------ Excerpted records

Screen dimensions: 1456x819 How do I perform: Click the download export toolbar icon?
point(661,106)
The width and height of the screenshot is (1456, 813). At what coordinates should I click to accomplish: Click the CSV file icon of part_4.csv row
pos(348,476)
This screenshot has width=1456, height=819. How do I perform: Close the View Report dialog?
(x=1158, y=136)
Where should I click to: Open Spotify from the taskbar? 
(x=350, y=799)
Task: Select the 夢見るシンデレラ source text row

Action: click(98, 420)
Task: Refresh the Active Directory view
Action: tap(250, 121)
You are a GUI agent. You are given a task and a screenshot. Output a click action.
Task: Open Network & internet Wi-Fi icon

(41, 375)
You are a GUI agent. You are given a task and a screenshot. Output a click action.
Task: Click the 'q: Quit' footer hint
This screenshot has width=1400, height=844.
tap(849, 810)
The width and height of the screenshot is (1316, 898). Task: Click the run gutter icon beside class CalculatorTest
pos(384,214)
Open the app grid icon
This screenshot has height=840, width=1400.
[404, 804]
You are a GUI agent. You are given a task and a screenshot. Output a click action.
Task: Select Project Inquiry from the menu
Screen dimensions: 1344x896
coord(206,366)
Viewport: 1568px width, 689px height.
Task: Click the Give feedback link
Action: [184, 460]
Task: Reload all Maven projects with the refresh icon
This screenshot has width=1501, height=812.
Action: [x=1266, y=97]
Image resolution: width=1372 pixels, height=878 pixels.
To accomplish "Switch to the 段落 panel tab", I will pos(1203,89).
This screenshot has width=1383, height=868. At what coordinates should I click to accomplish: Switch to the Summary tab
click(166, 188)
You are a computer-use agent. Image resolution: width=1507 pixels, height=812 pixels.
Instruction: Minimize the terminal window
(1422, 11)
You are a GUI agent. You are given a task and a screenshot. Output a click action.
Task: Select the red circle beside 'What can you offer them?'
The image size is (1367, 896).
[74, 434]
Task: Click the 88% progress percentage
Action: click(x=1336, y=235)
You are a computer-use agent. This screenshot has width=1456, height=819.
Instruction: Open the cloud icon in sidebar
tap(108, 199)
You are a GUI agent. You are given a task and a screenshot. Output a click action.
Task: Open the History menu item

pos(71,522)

------------

- _Task to carry out_:
Give the complete material back, word for word.

- _Answer area_:
Screen dimensions: 1456x819 How do I perform: Click the download export toolbar icon?
point(661,106)
The width and height of the screenshot is (1456, 813). At what coordinates should I click to accomplish: Click the CSV file icon of part_4.csv row
pos(348,476)
This screenshot has width=1456, height=819. How do I perform: Close the View Report dialog?
(x=1158, y=136)
Where should I click to: Open Spotify from the taskbar? 
(x=350, y=799)
Task: Select the 夢見るシンデレラ source text row

Action: click(98, 420)
Task: Refresh the Active Directory view
Action: tap(250, 121)
You are a GUI agent. You are given a task and a screenshot. Output a click action.
Task: Open Network & internet Wi-Fi icon

(41, 375)
You are a GUI agent. You are given a task and a screenshot. Output a click action.
Task: Click the 'q: Quit' footer hint
This screenshot has width=1400, height=844.
tap(849, 810)
The width and height of the screenshot is (1316, 898). Task: Click the run gutter icon beside class CalculatorTest
pos(384,214)
Open the app grid icon
This screenshot has height=840, width=1400.
[404, 804]
You are a GUI agent. You are given a task and a screenshot. Output a click action.
Task: Select Project Inquiry from the menu
Screen dimensions: 1344x896
coord(206,366)
Viewport: 1568px width, 689px height.
Task: Click the Give feedback link
Action: [184, 460]
Task: Reload all Maven projects with the refresh icon
This screenshot has width=1501, height=812.
Action: [x=1266, y=97]
Image resolution: width=1372 pixels, height=878 pixels.
To accomplish "Switch to the 段落 panel tab", I will pos(1203,89).
This screenshot has width=1383, height=868. At what coordinates should I click to accomplish: Switch to the Summary tab
click(166, 188)
You are a computer-use agent. Image resolution: width=1507 pixels, height=812 pixels.
Instruction: Minimize the terminal window
(1422, 11)
You are a GUI agent. You are given a task and a screenshot. Output a click action.
Task: Select the red circle beside 'What can you offer them?'
The image size is (1367, 896).
[74, 434]
Task: Click the 88% progress percentage
Action: click(x=1336, y=235)
You are a computer-use agent. This screenshot has width=1456, height=819.
Instruction: Open the cloud icon in sidebar
tap(108, 199)
You are a GUI agent. You are given a task and a screenshot. Output a click action.
Task: Open the History menu item

pos(71,522)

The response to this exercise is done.